ネコベッドというバンドの物語(5)
初ライブから数日後の話。
キッチンでは特大のフライパンが盛大にガシャガシャ鳴っていた。
だれかが大声で注文を叫ぶ。グループで一種類同じ物を注文しろ、と店主の悲鳴のような命令が聞こえる。
大学のすぐ側の「エルム」という店。
名物の「カルボナーラ」という名前を騙った焼きそばのようなスパゲッティをすすりながら、メンバーの一人が言った。
「女性ボーカルとか、いいんじゃない?」
彼の高校の同級生の女の子が、今東京にいて、ソニーミュージックの育成部門にアーティストの卵として所属しているのだという。
それで待ち合わせをして会うことになった。
新宿歌舞伎町の入り口の「すずや」の前だったと思う。
彼女は革ジャンに革パンというかなりロックな出で立ちでそこに立っていた。細くて顔が小さくて、芸能人みたいだった。
近くの喫茶店に入って、ポータブルのMDプレイヤーでネコベッドのスタジオ練習の録音を聞いてもらった。

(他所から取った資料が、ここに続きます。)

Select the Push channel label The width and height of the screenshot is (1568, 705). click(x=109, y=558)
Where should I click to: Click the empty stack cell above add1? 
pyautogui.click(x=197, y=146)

ぼくはソニーという看板に怖気づいていたので、目を泳がせながら、「ちょっと音質が悪くてごめんねー」とか「次の曲は飛ばしていいよ」とか、なるべく彼女の注意を反らそうと必死に話しかけた。
そして、聞き終わったあと、イヤホンを外してひと言
「いいじゃん。」
と言ってくれた。
それで決まり。
ぼくがその日、家に帰ってすぐにギターの練習を始めたという話は本当は内緒にしておきたかったけれど。